- **Rows from a screen grounding dataset**
+ + + +
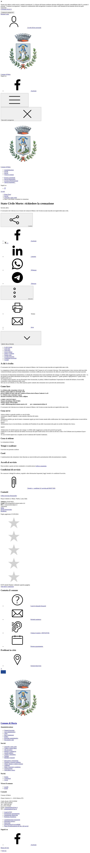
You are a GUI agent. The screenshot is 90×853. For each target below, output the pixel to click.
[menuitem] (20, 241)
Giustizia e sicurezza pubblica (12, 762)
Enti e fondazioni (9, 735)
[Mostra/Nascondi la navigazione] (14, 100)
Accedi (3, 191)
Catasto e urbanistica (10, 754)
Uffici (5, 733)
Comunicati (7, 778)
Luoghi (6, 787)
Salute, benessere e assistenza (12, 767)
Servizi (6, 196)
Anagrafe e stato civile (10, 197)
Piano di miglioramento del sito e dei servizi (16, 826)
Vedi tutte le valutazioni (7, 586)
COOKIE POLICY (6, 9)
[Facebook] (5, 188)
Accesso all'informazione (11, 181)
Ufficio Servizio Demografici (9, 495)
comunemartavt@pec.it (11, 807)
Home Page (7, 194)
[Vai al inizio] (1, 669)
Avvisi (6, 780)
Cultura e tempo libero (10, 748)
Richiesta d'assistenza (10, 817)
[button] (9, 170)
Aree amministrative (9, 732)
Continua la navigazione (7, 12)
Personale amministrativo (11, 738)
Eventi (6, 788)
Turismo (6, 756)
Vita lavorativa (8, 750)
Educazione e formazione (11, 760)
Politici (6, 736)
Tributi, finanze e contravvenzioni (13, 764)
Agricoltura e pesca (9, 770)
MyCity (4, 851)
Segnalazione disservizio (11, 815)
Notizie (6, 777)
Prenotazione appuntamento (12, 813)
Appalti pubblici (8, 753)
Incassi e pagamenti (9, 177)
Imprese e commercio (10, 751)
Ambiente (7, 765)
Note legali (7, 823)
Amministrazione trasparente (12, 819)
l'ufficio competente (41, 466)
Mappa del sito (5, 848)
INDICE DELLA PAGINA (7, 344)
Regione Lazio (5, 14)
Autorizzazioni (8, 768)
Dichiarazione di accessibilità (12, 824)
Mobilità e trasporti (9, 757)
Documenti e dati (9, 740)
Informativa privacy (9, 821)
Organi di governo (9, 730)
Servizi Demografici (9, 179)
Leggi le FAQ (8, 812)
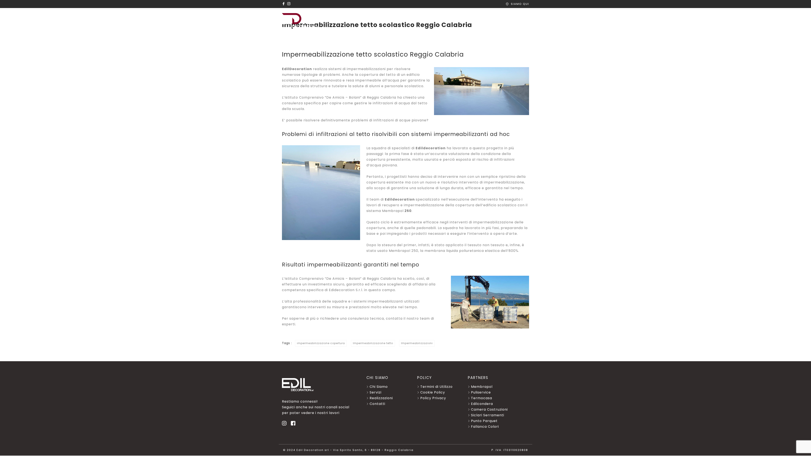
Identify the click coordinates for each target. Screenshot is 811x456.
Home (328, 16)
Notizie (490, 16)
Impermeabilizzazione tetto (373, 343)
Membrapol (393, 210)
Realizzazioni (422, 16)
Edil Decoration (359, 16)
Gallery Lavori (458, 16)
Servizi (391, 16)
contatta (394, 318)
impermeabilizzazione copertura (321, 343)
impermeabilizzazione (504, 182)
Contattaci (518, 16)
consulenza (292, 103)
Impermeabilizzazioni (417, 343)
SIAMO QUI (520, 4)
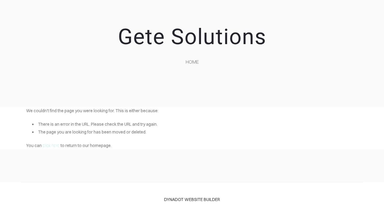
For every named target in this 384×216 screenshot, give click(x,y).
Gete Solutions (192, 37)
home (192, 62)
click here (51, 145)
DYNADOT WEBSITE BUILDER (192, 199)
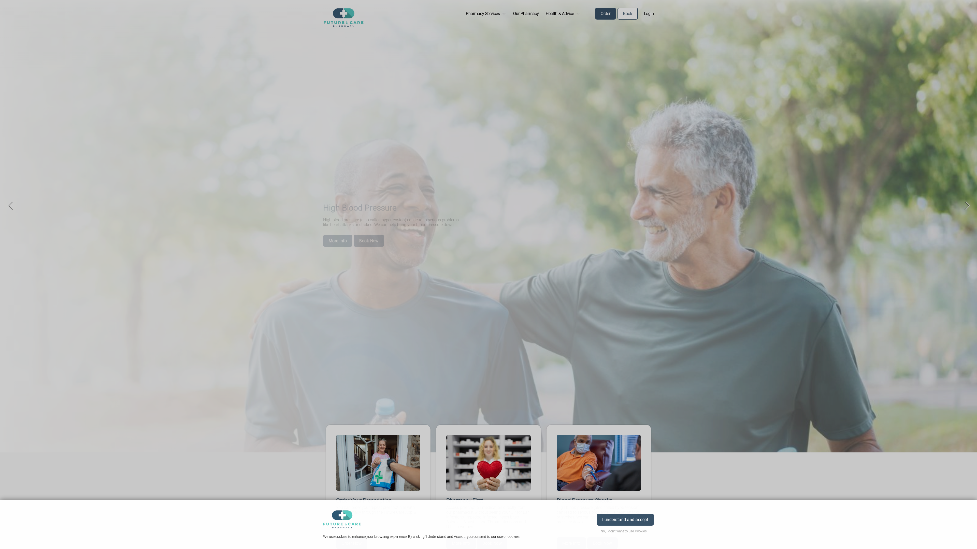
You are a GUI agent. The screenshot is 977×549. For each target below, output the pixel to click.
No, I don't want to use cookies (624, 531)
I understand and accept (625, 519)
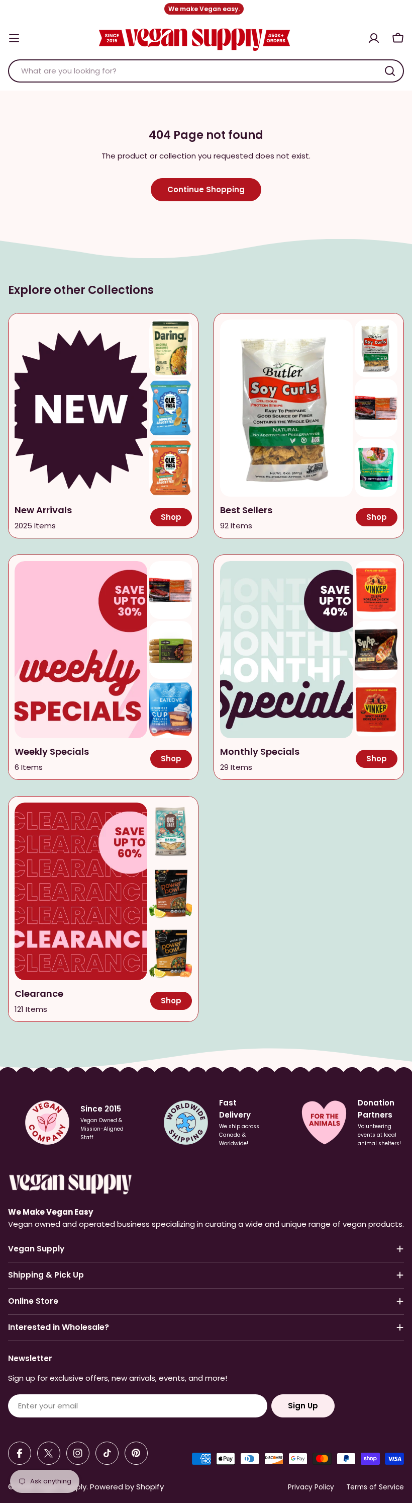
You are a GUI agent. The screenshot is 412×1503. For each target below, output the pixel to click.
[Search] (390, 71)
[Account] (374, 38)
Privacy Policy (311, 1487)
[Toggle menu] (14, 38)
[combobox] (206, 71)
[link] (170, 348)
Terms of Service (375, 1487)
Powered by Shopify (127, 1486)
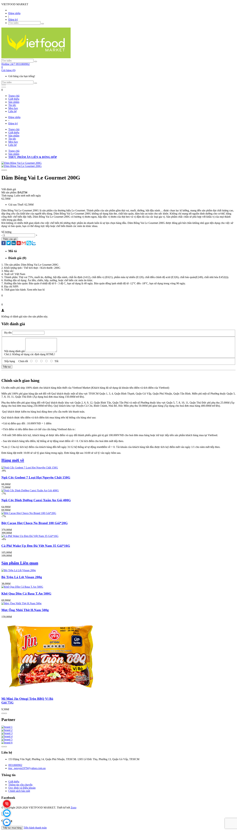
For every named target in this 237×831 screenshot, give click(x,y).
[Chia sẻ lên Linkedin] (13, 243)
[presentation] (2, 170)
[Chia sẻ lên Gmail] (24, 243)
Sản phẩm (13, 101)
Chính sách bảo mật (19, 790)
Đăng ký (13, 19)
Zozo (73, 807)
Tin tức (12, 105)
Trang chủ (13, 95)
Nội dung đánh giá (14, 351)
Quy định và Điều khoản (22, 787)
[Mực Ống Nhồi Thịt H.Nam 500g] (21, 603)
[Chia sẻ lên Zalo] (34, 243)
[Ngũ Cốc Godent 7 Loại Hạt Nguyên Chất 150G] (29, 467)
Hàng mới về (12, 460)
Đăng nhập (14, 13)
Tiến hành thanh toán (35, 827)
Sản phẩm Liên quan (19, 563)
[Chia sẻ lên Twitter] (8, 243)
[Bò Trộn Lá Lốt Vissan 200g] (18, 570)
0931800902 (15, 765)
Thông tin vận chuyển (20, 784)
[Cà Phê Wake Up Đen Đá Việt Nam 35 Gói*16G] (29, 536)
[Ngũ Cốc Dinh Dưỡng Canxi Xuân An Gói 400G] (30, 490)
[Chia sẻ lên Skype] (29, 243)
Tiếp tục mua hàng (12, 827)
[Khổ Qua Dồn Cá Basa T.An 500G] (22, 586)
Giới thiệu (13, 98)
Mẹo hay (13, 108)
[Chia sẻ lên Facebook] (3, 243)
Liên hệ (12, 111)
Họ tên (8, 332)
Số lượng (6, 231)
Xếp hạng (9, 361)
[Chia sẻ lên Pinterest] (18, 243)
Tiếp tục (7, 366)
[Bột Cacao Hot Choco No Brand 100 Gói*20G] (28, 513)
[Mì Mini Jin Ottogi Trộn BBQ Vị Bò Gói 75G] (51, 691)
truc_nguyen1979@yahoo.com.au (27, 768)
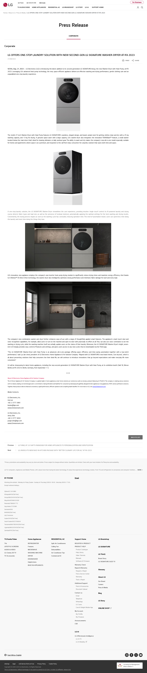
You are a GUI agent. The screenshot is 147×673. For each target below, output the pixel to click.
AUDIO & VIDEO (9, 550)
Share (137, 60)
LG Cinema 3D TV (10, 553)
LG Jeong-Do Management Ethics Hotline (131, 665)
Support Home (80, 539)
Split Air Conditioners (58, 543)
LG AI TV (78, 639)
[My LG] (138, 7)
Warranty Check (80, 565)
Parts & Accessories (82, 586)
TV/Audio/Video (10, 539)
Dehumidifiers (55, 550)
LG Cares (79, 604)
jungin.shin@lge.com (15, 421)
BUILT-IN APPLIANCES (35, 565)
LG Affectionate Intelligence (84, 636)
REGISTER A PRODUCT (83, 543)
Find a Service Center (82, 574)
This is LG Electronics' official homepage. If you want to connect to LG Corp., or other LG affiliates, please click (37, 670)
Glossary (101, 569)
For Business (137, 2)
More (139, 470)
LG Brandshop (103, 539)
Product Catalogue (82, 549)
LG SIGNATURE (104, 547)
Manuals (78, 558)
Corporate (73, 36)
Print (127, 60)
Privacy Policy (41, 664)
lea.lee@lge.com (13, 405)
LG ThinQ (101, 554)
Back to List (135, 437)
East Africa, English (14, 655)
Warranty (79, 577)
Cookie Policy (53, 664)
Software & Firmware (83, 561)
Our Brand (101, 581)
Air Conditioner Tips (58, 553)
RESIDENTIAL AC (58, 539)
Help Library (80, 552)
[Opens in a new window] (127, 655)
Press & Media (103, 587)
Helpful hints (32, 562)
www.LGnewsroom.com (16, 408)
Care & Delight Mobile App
+ + + +
Render the material above as a JSON list of strings, one string per line and no blank lines, leaving out the pictures.

[
  "You are a GUI agent. The screenshot is 90×853. For each target below, output the pixel to click.",
  "[menuitem] (20, 241)",
  "Giustizia e sicurezza pubblica (12, 762)",
  "Enti e fondazioni (9, 735)",
  "[Mostra/Nascondi la navigazione] (14, 100)",
  "Accedi (3, 191)",
  "Catasto e urbanistica (10, 754)",
  "Uffici (5, 733)",
  "Comunicati (7, 778)",
  "Luoghi (6, 787)",
  "Salute, benessere e assistenza (12, 767)",
  "Servizi (6, 196)",
  "Anagrafe e stato civile (10, 197)",
  "Piano di miglioramento del sito e dei servizi (16, 826)",
  "Vedi tutte le valutazioni (7, 586)",
  "COOKIE POLICY (6, 9)",
  "[Facebook] (5, 188)",
  "Accesso all'informazione (11, 181)",
  "Ufficio Servizio Demografici (9, 495)",
  "comunemartavt@pec.it (11, 807)",
  "Home Page (7, 194)",
  "[Vai al inizio] (1, 669)",
  "Avvisi (6, 780)",
  "Cultura e tempo libero (10, 748)",
  "Richiesta d'assistenza (10, 817)",
  "[button] (9, 170)",
  "Aree amministrative (9, 732)",
  "Continua la navigazione (7, 12)",
  "Personale amministrativo (11, 738)",
  "Eventi (6, 788)",
  "Turismo (6, 756)",
  "Vita lavorativa (8, 750)",
  "Educazione e formazione (11, 760)",
  "Politici (6, 736)",
  "Tributi, finanze e contravvenzioni (13, 764)",
  "Agricoltura e pesca (9, 770)",
  "MyCity (4, 851)",
  "Segnalazione disservizio (11, 815)",
  "Notizie (6, 777)",
  "Prenotazione appuntamento (12, 813)",
  "Appalti pubblici (8, 753)",
  "Incassi e pagamenti (9, 177)",
  "Imprese e commercio (10, 751)",
  "Ambiente (7, 765)",
  "Note legali (7, 823)",
  "Amministrazione trasparente (12, 819)",
  "l'ufficio competente (41, 466)",
  "Mappa del sito (5, 848)",
  "INDICE DELLA PAGINA (7, 344)",
  "Regione Lazio (5, 14)",
  "Autorizzazioni (8, 768)",
  "Dichiarazione di accessibilità (12, 824)",
  "Mobilità e trasporti (9, 757)",
  "Documenti e dati (9, 740)",
  "Informativa privacy (9, 821)",
  "Organi di governo (9, 730)",
  "Servizi Demografici (9, 179)",
  "Leggi le FAQ (8, 812)",
  "Identify the click coordinates for each target. Screenshot is 811x456.",
  "Home (328, 16)",
  "Notizie (490, 16)",
  "Impermeabilizzazione tetto (373, 343)",
  "Membrapol (393, 210)",
  "Realizzazioni (422, 16)",
  "Edil Decoration (359, 16)",
  "Gallery Lavori (458, 16)",
  "Servizi (391, 16)",
  "contatta (394, 318)",
  "impermeabilizzazione copertura (321, 343)",
  "impermeabilizzazione (504, 182)",
  "Contattaci (518, 16)",
  "consulenza (292, 103)",
  "Impermeabilizzazioni (417, 343)",
  "SIAMO QUI (520, 4)",
  "For every named target in this 384×216 screenshot, give click(x,y).",
  "Gete Solutions (192, 37)",
  "home (192, 62)",
  "click here (51, 145)",
  "DYNADOT WEBSITE BUILDER (192, 199)",
  "You are a GUI agent. The screenshot is 977×549. For each target below, output the pixel to click.",
  "No, I don't want to use cookies (624, 531)",
  "I understand and accept (625, 519)",
  "You are a GUI agent. The screenshot is 412×1503. For each target below, output the pixel to click.",
  "[Search] (390, 71)",
  "[Account] (374, 38)",
  "Privacy Policy (311, 1487)",
  "[Toggle menu] (14, 38)",
  "[combobox] (206, 71)",
  "[link] (170, 348)",
  "Terms of Service (375, 1487)",
  "Powered by Shopify (127, 1486)",
  "For every named target in this 237×831 screenshot, give click(x,y).",
  "[Chia sẻ lên Linkedin] (13, 243)",
  "[presentation] (2, 170)",
  "[Chia sẻ lên Gmail] (24, 243)",
  "Sản phẩm (13, 101)",
  "Chính sách bảo mật (19, 790)",
  "Đăng ký (13, 19)",
  "Zozo (73, 807)",
  "Tin tức (12, 105)",
  "Trang chủ (13, 95)",
  "Nội dung đánh giá (14, 351)",
  "Quy định và Điều khoản (22, 787)",
  "[Mực Ống Nhồi Thịt H.Nam 500g] (21, 603)",
  "[Chia sẻ lên Zalo] (34, 243)",
  "[Ngũ Cốc Godent 7 Loại Hạt Nguyên Chất 150G] (29, 467)",
  "Hàng mới về (12, 460)",
  "Đăng nhập (14, 13)",
  "Tiến hành thanh toán (35, 827)",
  "Sản phẩm Liên quan (19, 563)",
  "[Chia sẻ lên Twitter] (8, 243)",
  "[Bò Trộn Lá Lốt Vissan 200g] (18, 570)",
  "0931800902 (15, 765)",
  "Thông tin vận chuyển (20, 784)",
  "[Cà Phê Wake Up Đen Đá Việt Nam 35 Gói*16G] (29, 536)",
  "[Ngũ Cốc Dinh Dưỡng Canxi Xuân An Gói 400G] (30, 490)",
  "[Chia sẻ lên Skype] (29, 243)",
  "Tiếp tục mua hàng (12, 827)",
  "[Khổ Qua Dồn Cá Basa T.An 500G] (22, 586)",
  "Giới thiệu (13, 98)",
  "Mẹo hay (13, 108)",
  "[Chia sẻ lên Facebook] (3, 243)",
  "Liên hệ (12, 111)",
  "Họ tên (8, 332)",
  "Số lượng (6, 231)",
  "Xếp hạng (9, 361)",
  "[Chia sẻ lên Pinterest] (18, 243)",
  "Tiếp tục (7, 366)",
  "[Bột Cacao Hot Choco No Brand 100 Gói*20G] (28, 513)",
  "[Mì Mini Jin Ottogi Trộn BBQ Vị Bò Gói 75G] (51, 691)",
  "truc_nguyen1979@yahoo.com.au (27, 768)",
  "You are a GUI agent. The screenshot is 147×673. For each target below, output the pixel to click.",
  "AUDIO & VIDEO (9, 550)",
  "Share (137, 60)",
  "LG Cinema 3D TV (10, 553)",
  "LG Jeong-Do Management Ethics Hotline (131, 665)",
  "Support Home (80, 539)",
  "Split Air Conditioners (58, 543)",
  "LG AI TV (78, 639)",
  "[My LG] (138, 7)",
  "Warranty Check (80, 565)",
  "Parts & Accessories (82, 586)",
  "TV/Audio/Video (10, 539)",
  "Dehumidifiers (55, 550)",
  "LG Cares (79, 604)",
  "jungin.shin@lge.com (15, 421)",
  "BUILT-IN APPLIANCES (35, 565)",
  "LG Affectionate Intelligence (84, 636)",
  "REGISTER A PRODUCT (83, 543)",
  "Find a Service Center (82, 574)",
  "This is LG Electronics' official homepage. If you want to connect to LG Corp., or other LG affiliates, please click (37, 670)",
  "Glossary (101, 569)",
  "For Business (137, 2)",
  "More (139, 470)",
  "LG Brandshop (103, 539)",
  "Product Catalogue (82, 549)",
  "LG SIGNATURE (104, 547)",
  "Manuals (78, 558)",
  "Corporate (73, 36)",
  "Print (127, 60)",
  "Privacy Policy (41, 664)",
  "lea.lee@lge.com (13, 405)",
  "LG ThinQ (101, 554)",
  "Back to List (135, 437)",
  "East Africa, English (14, 655)",
  "Warranty (79, 577)",
  "Cookie Policy (53, 664)",
  "Software & Firmware (83, 561)",
  "Our Brand (101, 581)",
  "Air Conditioner Tips (58, 553)",
  "RESIDENTIAL AC (58, 539)",
  "Help Library (80, 552)",
  "[Opens in a new window] (127, 655)",
  "Press & Media (103, 587)",
  "Helpful hints (32, 562)",
  "www.LGnewsroom.com (16, 408)",
  "Care & Delight Mobile App"
]